あなたの死に花束を。

 気付けば走っていた。まさか、なんて思いながら、それでも走った。耳がとがった空気に痛むのも気にせず、吐いた息を横目に。
だがそこにあったのは、ただの白いワゴン。それも、店の物より一回り小さい。思わずホッと息を吐く。よくよく確認しても、店のロゴは入っていなかった。
 なんだかなあ、と苦笑しながら車を見ていると、突然ガチャッと扉が開かれた。そこからひょっこりと顔を出したのは、橘さんだった。
「――あら、香葉ちゃん?」
 驚いたように目を見開いて、彼女が言う。私はふっと目を細めて「あ、こんばんは」と挨拶するが、彼女はそそくさと出てくるなり私の手首をつかむ。
 ふわり、と香った花の匂いが、ああ橘さんだ、となぜか安心した。
「身体冷えちゃってるじゃない。早く中入りなさい、風邪ひいちゃうわ」
 半ば強引に家の中に連れ込まれる。抵抗する間もなく、てきぱきと私を居間へと案内して、あっという間にキッチンに消えた。
 ようやく落ち着いて辺りを見回す。相変わらず飾られている花は多い。しかし何か違和感があった。足りないような気がして、首を傾げる。
 そこに、カチャカチャと小さな音を立ててティーセットを持ってきた橘さんは、微笑みながら私の前にティーカップを差し出す。
「はい。今日は蜂蜜入りカモミールティーよ」
 薄緑色の水色が揺れる。すん、と鼻に香ったそれが、確かに蜂蜜のような重みを持っているようだった。少しだけ眉間にしわが寄る。
「……ありがとうございます」
 お礼を口にして受け取った。手のひらからじんわりと熱が伝わってきて、自然と口元が綻ぶ。息を吹きかけ、そっと口を付けた。
爽やかでありながら甘い香りが口の中に広がる。蜂蜜もちゃんとそこにいた。だが、単体のくどさはなく、さっぱりとした味だ。
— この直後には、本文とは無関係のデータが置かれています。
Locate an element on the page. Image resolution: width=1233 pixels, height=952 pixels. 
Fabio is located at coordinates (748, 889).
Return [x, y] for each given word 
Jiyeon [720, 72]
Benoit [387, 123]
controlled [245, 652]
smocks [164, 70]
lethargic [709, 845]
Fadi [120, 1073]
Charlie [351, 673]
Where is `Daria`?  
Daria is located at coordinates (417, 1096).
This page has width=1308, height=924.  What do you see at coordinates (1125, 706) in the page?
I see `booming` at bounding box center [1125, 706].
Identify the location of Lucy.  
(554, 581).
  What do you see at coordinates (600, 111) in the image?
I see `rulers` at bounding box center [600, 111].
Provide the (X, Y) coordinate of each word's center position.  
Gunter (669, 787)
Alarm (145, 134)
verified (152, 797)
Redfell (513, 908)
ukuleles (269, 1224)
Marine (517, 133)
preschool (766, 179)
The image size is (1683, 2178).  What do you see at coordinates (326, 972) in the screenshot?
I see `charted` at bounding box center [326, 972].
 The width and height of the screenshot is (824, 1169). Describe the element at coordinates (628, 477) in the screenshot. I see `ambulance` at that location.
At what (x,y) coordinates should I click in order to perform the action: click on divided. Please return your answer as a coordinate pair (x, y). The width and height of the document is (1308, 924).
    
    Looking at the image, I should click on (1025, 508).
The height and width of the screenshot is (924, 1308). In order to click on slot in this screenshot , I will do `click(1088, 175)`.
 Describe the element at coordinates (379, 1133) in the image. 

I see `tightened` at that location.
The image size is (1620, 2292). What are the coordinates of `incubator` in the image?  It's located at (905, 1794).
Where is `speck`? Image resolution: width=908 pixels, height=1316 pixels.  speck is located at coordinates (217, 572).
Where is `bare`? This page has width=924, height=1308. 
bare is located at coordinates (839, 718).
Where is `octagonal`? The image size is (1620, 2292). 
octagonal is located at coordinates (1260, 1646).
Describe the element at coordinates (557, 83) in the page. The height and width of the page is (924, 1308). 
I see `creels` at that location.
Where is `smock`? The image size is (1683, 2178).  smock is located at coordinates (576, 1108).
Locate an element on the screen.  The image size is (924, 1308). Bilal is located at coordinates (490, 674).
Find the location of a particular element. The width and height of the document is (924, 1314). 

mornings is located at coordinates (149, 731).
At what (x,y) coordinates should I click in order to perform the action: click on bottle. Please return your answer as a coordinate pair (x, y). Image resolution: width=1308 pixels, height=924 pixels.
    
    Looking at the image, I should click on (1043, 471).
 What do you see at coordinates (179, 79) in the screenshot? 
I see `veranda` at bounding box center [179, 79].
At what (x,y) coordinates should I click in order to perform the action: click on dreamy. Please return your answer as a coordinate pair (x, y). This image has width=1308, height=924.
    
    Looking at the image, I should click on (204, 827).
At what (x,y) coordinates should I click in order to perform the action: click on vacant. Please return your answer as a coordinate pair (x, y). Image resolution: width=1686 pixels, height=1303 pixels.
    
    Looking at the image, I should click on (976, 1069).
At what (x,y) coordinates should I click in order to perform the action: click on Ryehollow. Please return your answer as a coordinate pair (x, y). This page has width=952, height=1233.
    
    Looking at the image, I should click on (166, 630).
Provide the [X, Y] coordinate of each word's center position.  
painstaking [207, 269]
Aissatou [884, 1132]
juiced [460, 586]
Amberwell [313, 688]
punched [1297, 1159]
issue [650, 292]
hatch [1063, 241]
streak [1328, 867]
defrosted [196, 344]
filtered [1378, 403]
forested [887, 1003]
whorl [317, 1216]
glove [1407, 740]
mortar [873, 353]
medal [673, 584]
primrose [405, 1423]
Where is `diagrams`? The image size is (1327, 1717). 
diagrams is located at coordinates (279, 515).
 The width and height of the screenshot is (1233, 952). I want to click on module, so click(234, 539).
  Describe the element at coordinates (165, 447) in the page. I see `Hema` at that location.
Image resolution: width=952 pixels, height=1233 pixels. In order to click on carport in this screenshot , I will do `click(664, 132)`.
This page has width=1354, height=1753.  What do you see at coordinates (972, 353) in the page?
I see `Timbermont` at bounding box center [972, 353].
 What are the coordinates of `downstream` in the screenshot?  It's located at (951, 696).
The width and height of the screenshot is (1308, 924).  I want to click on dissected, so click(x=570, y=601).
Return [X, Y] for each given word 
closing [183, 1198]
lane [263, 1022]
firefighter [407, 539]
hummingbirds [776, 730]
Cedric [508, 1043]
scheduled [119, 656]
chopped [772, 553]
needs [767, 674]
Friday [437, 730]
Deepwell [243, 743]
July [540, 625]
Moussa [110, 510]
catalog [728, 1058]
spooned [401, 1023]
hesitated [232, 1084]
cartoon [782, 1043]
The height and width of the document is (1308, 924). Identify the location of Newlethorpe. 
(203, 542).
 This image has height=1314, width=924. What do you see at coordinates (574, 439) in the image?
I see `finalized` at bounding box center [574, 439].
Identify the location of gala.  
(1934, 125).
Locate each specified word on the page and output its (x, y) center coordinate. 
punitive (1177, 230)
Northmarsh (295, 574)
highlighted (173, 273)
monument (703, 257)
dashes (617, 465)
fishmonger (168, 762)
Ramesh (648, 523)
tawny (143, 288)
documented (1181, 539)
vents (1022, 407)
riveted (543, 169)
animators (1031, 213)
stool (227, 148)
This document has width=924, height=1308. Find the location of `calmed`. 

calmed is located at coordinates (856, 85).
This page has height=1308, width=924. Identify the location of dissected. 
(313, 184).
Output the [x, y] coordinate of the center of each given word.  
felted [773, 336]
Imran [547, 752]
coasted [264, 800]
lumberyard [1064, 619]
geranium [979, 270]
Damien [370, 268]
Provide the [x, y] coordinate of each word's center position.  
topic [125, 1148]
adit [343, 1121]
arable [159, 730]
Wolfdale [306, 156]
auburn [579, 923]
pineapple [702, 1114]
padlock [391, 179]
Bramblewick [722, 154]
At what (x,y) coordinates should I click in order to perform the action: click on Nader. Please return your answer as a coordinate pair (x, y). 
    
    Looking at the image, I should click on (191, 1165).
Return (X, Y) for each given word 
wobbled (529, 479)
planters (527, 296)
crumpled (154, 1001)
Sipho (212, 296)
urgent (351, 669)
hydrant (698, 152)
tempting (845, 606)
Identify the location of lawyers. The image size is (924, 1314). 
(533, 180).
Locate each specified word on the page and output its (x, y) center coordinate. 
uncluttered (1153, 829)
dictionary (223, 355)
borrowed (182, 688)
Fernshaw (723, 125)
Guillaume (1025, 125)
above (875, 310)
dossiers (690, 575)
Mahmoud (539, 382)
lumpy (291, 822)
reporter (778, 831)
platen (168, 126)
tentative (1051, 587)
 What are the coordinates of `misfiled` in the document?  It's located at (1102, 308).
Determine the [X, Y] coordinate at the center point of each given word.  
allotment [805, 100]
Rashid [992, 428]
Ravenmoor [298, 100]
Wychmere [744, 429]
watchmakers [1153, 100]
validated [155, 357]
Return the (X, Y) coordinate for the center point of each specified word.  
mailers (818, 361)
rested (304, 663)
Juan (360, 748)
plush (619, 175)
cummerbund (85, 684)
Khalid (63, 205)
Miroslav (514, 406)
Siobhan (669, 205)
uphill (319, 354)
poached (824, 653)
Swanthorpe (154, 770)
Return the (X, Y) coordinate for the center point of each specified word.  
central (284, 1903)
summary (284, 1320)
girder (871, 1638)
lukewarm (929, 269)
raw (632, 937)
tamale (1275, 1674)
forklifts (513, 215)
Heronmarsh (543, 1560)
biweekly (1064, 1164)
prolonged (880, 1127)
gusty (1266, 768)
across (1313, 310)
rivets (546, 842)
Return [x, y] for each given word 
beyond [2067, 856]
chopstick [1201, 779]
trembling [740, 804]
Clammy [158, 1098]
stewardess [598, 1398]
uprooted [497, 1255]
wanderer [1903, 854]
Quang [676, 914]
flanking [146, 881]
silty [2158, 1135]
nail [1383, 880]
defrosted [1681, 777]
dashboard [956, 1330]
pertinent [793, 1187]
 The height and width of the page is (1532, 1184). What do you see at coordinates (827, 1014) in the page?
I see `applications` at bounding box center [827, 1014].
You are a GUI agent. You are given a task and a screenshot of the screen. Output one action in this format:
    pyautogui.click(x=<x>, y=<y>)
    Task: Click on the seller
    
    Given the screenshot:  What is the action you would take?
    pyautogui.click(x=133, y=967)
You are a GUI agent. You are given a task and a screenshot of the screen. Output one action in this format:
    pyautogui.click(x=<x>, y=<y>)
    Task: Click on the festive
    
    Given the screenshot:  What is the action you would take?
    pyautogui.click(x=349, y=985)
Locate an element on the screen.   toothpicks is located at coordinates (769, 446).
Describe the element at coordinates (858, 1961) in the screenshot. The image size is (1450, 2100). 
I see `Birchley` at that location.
蜂蜜らしからぬ奥ゆかしさだった。
 当人には絶対に言えないが、コーヒー牛乳よりずっと口に合っている。
 綾芽さんに心の中で謝っていると、橘さんが、そっと私の前にクッキーの缶を置いた。
「これね、頂き物なの。よかったらどうぞ」
 そう言って蓋に手をかける。カコン、と外れる音と共に、顔を覗かせたのは、ずいぶん可愛らしい花の形をしたものだった。……だが、その上に薄桃色の紙が載せられていた。